Para el ciudadano de ese año electoral, el cambio no se materializaba en indicadores externos, sino la repetición multisexenal de las mismas siglas, de los mismos gobernantes pero encarnados en otros personajes, del mismo discurso, así que quien no tuviera una relación con estas interpretaciones del lenguaje sería quien pudiera arropar el concepto y “venderlo” en el marco de una campaña político-electoral.
El cambio se convirtió en un estandarte y en una esperanza, en una ilusión y en una meta, y bajo esta lógica de uso, los resultados electorales una consecuencia, junto con otros factores, impulsaron la llegada al poder de un partido y un candidato diferentes.
Sin embargo, las circunstancias que rigen un proceso electoral (que pueden ser emotivas, lúdicas, competitivas, de promesas, etc.) terminan cuando existe una decisión ciudadana acerca de los competidores. En pocas palabras, las campañas terminan y comienzan los gobiernos, con las transformaciones subsecuentes en las relaciones que todo sujeto político establece. La opinión pública toma otra distancia con quien eligió y en el caso mexicano que nos ocupa, la promesa de campaña (consentidora, amable) se comienza a convertir poco a poco en un reclamo que conforme pasa el tiempo subirá de tono sino se cumple.
Es evidente que no todo lo que sucede en torno a un ejercicio de gobierno puede reducirse al lenguaje expresado en el discurso político y simplificar así de tal manera la realidad nacional, sin embargo el “lenguaje no es inocente”, y todo lo que se concibió como promesa es entendido como algo a cumplirse, máxime cuando la experiencia histórica previa a la alternancia había estado salpicada precisamente de lo que la jerga popular decía de la mayoría de los políticos (priístas): “nunca cumplen lo que prometen” (verbalmente) o simple y llanamente los hechos sin palabras y las palabras sin hechos.
Sin tomar en consideración el normal ejercicio de desgaste que todo líder político tiene al ejercer el gobierno, en el contexto de nuestra palabra a analizar llamó la atención cómo el “cambio” comenzó a ser criticado, despedazado, y a convertirse ya no en una afirmación alegre, retadora, ilusoria, sino un reclamo y hasta una burla...este es el gobierno ¿del cambio?.
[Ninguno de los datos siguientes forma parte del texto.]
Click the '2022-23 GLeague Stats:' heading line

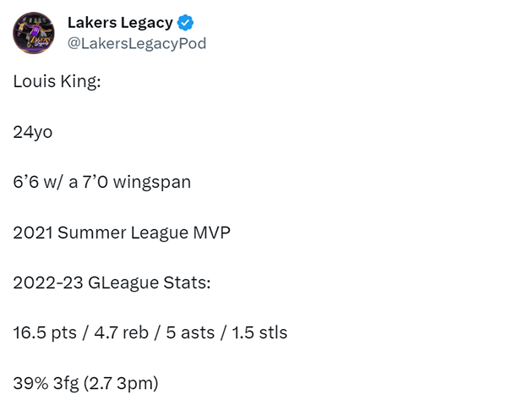[112, 282]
De pronto la palabra comenzó a ser desplazada e incluso olvidada por quienes la enarbolaron porque empezó a perder su sentido y su validez en un nuevo contexto nacional y la fuerza que la soportaba y rodeaba ya no tenía los mismos matices que antaño: el cambio comenzó a salir del diccionario y del discurso político gubernamental y partidista a medida en que el tiempo avanzaba.Frases como: ¿cuál cambio? ¿en dónde está el cambio? ¿hacia dónde cambiaremos? ¿se decía el gobierno del cambio? empezaron a construir el nuevo lenguaje sobre todo de los adversarios políticos que incluyeron esta nueva connotación a la palabra y cuya asimilación social avanzó con una rapidez sorprendente.
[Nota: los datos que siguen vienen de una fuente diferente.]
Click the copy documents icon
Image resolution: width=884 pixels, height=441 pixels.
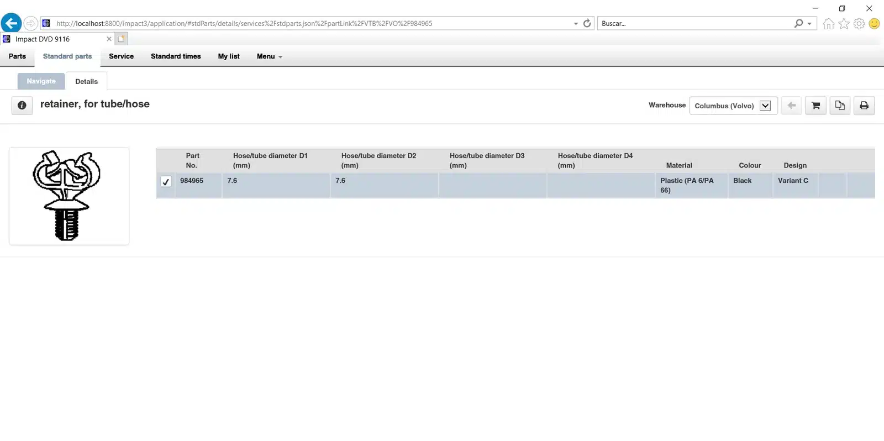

Sin embargo en la medida en que el discurso político esté cada vez más lleno de demagogia y se aleje de la verdadera confrontación de ideas, estaremos postergando el proceso de credibilidad en quienes lo enarbolan y la política retardará la reconstrucción de su maltratado desprestigio.
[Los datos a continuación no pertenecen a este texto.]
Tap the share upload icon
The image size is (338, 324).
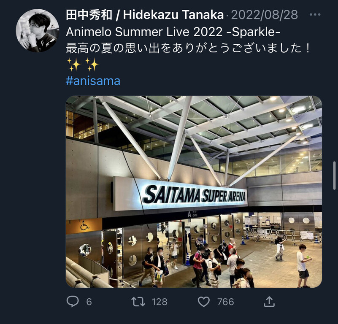[269, 302]
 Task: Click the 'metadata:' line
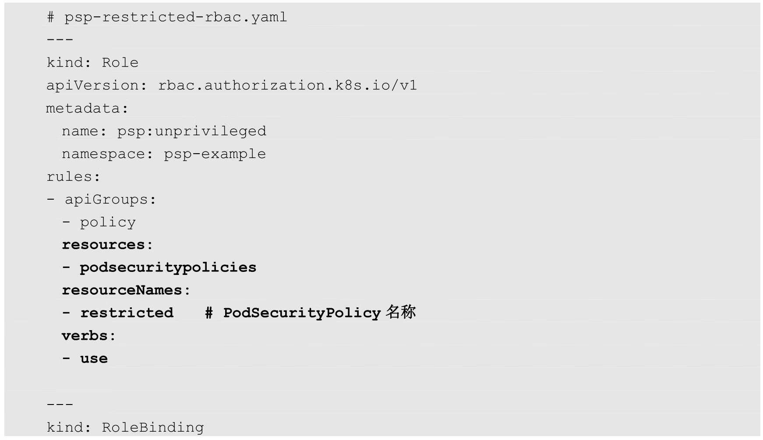tap(87, 108)
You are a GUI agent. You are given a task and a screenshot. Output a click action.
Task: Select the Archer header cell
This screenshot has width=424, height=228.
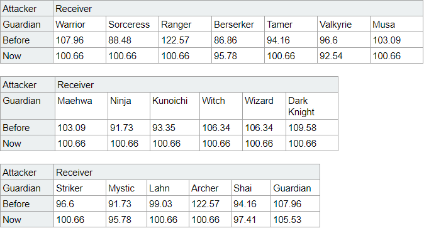click(x=210, y=188)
Finalmente no creo que sólo el discurso político esté en un terreno peligroso, me parece que la palabra, en todos sus órdenes lo está, entonces quizá lo que ahora necesitamos, y lo digo citando a Octavio Paz y a su Laberinto, es “aprender a mirar cara a cara a la realidad”, e “inventar palabras e ideas nuevas para estas nuevas y extrañas realidades que nos han salido al paso”".